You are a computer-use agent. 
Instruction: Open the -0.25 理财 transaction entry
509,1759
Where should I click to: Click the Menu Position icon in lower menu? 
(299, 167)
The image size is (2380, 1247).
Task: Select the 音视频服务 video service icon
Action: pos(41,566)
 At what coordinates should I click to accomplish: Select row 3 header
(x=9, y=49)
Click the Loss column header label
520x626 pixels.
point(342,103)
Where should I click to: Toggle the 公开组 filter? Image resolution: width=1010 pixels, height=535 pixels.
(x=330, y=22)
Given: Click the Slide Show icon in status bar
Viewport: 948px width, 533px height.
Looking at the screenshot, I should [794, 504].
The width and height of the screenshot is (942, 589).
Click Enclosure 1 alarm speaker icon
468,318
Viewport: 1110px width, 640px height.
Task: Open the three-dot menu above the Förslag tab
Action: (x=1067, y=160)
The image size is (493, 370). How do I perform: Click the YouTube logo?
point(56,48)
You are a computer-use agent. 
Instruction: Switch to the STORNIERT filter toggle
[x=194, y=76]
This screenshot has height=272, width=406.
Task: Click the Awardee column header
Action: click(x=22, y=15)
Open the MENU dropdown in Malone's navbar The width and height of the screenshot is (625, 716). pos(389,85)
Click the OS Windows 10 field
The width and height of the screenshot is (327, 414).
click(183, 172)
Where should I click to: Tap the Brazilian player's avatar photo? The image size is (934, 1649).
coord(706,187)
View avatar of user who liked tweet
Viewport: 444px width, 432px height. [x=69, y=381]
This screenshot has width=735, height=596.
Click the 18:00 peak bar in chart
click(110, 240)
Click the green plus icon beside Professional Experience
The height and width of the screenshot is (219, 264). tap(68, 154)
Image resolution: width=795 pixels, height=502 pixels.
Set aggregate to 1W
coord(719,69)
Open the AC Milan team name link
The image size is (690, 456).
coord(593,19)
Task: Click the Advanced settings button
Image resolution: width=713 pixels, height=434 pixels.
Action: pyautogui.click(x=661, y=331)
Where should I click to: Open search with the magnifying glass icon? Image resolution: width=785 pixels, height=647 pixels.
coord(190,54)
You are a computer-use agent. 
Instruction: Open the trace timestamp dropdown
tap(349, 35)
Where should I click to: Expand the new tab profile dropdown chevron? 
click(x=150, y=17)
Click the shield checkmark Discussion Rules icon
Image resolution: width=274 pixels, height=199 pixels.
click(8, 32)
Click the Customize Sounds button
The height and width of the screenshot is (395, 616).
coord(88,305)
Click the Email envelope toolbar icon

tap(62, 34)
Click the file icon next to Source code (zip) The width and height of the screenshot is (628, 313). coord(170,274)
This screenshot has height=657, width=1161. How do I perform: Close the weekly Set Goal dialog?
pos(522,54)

--- Aufgabe ---
Gib die Datensätze oben vollständig wieder und tausche dabei in allen Datensätzen „Instruction“ gegen „Command“ aus, ohne sonst etwas zu ändern.

--- Ausgabe ---
You are a computer-use agent. 
Command: Open the -0.25 理财 transaction entry
509,1759
Where should I click to: Click the Menu Position icon in lower menu? 
(299, 167)
The image size is (2380, 1247).
Task: Select the 音视频服务 video service icon
Action: pos(41,566)
 At what coordinates should I click to accomplish: Select row 3 header
(x=9, y=49)
Click the Loss column header label
520x626 pixels.
point(342,103)
Where should I click to: Toggle the 公开组 filter? Image resolution: width=1010 pixels, height=535 pixels.
(x=330, y=22)
Given: Click the Slide Show icon in status bar
Viewport: 948px width, 533px height.
Looking at the screenshot, I should [794, 504].
The width and height of the screenshot is (942, 589).
Click Enclosure 1 alarm speaker icon
468,318
Viewport: 1110px width, 640px height.
Task: Open the three-dot menu above the Förslag tab
Action: (x=1067, y=160)
The image size is (493, 370). How do I perform: Click the YouTube logo?
point(56,48)
You are a computer-use agent. 
Command: Switch to the STORNIERT filter toggle
[x=194, y=76]
This screenshot has height=272, width=406.
Task: Click the Awardee column header
Action: click(x=22, y=15)
Open the MENU dropdown in Malone's navbar The width and height of the screenshot is (625, 716). pos(389,85)
Click the OS Windows 10 field
The width and height of the screenshot is (327, 414).
click(183, 172)
Where should I click to: Tap the Brazilian player's avatar photo? The image size is (934, 1649).
coord(706,187)
View avatar of user who liked tweet
Viewport: 444px width, 432px height. [x=69, y=381]
This screenshot has width=735, height=596.
Click the 18:00 peak bar in chart
click(110, 240)
Click the green plus icon beside Professional Experience
The height and width of the screenshot is (219, 264). tap(68, 154)
Image resolution: width=795 pixels, height=502 pixels.
Set aggregate to 1W
coord(719,69)
Open the AC Milan team name link
The image size is (690, 456).
coord(593,19)
Task: Click the Advanced settings button
Image resolution: width=713 pixels, height=434 pixels.
Action: pyautogui.click(x=661, y=331)
Where should I click to: Open search with the magnifying glass icon? Image resolution: width=785 pixels, height=647 pixels.
coord(190,54)
You are a computer-use agent. 
Command: Open the trace timestamp dropdown
tap(349, 35)
Where should I click to: Expand the new tab profile dropdown chevron? 
click(x=150, y=17)
Click the shield checkmark Discussion Rules icon
Image resolution: width=274 pixels, height=199 pixels.
click(8, 32)
Click the Customize Sounds button
The height and width of the screenshot is (395, 616).
coord(88,305)
Click the Email envelope toolbar icon

tap(62, 34)
Click the file icon next to Source code (zip) The width and height of the screenshot is (628, 313). coord(170,274)
This screenshot has height=657, width=1161. How do I perform: Close the weekly Set Goal dialog?
pos(522,54)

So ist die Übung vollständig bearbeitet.